(Items stored from a collection)
•••

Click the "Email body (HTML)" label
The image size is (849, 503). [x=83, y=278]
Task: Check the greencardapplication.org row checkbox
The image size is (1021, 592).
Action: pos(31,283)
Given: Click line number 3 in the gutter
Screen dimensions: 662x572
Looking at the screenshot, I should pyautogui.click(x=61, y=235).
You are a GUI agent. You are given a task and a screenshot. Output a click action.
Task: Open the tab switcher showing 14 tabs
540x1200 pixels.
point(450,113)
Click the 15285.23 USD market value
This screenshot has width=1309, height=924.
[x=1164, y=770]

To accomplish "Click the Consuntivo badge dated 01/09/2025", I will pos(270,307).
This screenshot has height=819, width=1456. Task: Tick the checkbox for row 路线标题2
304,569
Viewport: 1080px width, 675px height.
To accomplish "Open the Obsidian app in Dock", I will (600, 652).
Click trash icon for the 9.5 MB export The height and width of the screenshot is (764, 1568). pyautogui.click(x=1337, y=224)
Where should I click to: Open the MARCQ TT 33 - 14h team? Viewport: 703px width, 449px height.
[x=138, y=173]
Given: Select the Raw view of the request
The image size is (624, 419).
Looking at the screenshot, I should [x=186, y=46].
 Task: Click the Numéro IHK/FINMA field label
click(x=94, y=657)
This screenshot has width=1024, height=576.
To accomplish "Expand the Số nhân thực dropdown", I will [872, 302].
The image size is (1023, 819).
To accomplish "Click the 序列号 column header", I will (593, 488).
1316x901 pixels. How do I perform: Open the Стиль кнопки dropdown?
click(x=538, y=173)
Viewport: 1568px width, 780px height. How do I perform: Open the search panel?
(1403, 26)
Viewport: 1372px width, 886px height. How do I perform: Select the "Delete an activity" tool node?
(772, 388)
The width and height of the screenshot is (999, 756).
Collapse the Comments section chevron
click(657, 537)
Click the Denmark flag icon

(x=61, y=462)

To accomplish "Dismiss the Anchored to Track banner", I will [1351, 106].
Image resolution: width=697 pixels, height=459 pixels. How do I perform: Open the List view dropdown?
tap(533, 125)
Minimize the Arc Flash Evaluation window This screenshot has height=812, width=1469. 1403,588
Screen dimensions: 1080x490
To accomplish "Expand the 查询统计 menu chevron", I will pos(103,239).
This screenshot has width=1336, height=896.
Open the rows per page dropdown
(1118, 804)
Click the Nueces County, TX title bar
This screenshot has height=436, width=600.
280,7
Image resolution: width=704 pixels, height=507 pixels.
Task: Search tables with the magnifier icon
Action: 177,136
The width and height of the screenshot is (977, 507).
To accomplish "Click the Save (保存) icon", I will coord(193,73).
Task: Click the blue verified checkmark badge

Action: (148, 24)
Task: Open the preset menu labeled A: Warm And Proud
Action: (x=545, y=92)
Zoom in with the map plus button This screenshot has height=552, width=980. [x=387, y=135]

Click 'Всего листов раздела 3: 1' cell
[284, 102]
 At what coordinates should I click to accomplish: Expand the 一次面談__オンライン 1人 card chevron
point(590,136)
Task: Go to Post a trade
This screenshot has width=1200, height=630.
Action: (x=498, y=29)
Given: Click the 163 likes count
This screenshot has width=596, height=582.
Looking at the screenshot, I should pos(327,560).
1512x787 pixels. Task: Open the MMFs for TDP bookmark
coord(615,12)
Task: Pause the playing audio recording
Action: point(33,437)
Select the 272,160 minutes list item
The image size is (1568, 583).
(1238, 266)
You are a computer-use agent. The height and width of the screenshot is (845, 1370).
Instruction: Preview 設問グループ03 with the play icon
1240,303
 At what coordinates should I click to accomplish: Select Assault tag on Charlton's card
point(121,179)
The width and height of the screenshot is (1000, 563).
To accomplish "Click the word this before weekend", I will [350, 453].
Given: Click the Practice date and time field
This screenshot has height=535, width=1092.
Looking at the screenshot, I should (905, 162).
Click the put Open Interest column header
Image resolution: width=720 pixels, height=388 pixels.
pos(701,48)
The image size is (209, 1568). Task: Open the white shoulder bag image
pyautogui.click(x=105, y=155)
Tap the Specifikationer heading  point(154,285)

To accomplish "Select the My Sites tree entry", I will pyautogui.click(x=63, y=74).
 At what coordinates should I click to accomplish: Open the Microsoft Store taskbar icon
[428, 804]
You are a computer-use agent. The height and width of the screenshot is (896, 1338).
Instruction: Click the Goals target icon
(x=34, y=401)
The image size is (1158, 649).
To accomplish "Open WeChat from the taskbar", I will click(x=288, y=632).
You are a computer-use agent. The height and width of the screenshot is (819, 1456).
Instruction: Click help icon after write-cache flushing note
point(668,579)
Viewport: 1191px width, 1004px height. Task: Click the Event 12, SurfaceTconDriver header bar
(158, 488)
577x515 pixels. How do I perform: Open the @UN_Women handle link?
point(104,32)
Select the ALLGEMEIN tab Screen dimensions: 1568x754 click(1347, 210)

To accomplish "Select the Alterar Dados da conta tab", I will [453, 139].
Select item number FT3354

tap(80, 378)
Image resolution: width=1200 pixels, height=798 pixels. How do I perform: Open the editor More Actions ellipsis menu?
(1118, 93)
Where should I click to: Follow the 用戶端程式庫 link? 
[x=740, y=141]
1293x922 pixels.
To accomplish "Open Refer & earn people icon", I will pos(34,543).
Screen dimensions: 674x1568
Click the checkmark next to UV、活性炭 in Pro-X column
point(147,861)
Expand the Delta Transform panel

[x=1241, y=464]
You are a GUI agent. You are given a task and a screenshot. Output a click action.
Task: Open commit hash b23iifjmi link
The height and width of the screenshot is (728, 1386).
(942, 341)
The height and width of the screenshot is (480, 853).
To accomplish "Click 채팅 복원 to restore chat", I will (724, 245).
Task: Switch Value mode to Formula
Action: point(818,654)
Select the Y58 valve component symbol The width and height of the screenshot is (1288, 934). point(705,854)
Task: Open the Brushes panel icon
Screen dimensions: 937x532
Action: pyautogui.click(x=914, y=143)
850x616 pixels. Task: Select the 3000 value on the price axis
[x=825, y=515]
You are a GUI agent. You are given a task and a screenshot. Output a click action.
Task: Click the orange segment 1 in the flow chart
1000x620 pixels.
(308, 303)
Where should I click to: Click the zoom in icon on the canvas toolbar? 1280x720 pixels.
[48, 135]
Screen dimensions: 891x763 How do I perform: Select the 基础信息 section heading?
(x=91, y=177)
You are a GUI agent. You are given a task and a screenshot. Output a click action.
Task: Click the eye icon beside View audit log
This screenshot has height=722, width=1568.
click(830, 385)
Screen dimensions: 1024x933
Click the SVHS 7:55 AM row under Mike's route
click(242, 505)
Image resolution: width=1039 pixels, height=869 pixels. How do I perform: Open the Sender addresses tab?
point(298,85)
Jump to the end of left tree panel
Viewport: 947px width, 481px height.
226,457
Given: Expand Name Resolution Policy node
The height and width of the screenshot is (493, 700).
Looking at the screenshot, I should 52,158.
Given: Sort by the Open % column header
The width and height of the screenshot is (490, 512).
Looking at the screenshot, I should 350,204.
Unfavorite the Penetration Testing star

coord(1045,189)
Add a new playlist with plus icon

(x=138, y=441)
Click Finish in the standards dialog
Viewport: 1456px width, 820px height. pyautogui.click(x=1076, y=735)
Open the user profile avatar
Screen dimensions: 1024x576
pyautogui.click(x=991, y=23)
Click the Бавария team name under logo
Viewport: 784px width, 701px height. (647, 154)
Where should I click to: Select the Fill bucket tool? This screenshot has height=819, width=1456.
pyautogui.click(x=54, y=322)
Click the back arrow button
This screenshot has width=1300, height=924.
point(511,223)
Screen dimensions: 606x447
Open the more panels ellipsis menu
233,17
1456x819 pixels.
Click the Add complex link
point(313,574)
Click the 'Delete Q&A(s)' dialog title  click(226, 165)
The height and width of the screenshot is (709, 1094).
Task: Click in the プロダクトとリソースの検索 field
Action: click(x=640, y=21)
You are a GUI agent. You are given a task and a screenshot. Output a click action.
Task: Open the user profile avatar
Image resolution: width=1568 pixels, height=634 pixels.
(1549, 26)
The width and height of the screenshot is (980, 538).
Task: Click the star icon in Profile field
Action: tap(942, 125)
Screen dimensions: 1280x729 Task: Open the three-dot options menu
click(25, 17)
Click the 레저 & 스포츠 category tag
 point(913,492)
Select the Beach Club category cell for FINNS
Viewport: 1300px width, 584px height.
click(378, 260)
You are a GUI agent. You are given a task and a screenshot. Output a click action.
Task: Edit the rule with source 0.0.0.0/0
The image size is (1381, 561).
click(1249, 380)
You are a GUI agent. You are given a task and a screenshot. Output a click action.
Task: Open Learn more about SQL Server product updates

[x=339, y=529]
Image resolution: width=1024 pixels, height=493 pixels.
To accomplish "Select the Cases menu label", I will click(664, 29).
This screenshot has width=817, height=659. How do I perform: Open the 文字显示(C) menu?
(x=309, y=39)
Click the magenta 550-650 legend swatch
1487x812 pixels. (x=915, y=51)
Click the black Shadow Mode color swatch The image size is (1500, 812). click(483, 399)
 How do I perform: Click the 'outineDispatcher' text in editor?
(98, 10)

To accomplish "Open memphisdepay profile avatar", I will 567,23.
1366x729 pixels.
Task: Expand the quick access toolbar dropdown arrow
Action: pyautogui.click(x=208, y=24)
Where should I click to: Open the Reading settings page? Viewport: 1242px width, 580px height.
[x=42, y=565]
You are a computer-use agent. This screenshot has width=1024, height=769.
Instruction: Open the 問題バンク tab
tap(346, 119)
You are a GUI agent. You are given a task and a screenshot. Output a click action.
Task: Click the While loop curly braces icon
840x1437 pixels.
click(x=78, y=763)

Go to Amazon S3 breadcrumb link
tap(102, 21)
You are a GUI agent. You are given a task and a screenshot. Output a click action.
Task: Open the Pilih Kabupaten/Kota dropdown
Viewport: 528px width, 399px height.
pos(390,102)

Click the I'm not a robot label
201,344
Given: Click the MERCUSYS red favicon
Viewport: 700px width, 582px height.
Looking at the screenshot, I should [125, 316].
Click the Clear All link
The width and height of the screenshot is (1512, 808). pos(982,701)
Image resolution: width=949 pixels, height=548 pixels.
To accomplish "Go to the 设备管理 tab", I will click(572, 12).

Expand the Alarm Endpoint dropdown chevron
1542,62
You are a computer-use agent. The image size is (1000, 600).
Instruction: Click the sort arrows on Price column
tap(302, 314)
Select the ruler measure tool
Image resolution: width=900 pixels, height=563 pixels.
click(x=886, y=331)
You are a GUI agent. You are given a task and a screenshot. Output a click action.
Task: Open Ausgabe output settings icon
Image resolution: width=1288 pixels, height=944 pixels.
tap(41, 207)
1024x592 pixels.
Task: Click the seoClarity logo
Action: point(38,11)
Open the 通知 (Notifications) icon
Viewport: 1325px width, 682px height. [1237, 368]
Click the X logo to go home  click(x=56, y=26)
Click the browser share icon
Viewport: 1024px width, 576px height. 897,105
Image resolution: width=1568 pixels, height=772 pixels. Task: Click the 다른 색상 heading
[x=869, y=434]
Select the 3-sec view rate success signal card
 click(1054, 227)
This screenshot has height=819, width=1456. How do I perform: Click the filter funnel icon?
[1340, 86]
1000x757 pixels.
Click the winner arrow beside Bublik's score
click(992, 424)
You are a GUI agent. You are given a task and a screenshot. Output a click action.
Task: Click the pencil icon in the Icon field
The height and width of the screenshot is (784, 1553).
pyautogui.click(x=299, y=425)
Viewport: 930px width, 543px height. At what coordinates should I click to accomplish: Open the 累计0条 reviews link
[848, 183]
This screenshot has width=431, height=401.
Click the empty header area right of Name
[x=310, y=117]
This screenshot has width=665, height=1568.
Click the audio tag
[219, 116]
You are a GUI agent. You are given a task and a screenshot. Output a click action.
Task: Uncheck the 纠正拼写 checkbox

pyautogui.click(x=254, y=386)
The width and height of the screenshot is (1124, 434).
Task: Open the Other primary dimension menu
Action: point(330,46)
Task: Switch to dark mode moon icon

•••

### WORK TO COMPLETE:
Please reproduce the rows from the line containing "Where should I click to: Click" through the line containing "click(242, 505)", including both of those lines.

### THE ANSWER:
Where should I click to: Click the zoom in icon on the canvas toolbar? 1280x720 pixels.
[48, 135]
Screen dimensions: 891x763 How do I perform: Select the 基础信息 section heading?
(x=91, y=177)
You are a GUI agent. You are given a task and a screenshot. Output a click action.
Task: Click the eye icon beside View audit log
This screenshot has height=722, width=1568.
click(830, 385)
Screen dimensions: 1024x933
Click the SVHS 7:55 AM row under Mike's route
click(242, 505)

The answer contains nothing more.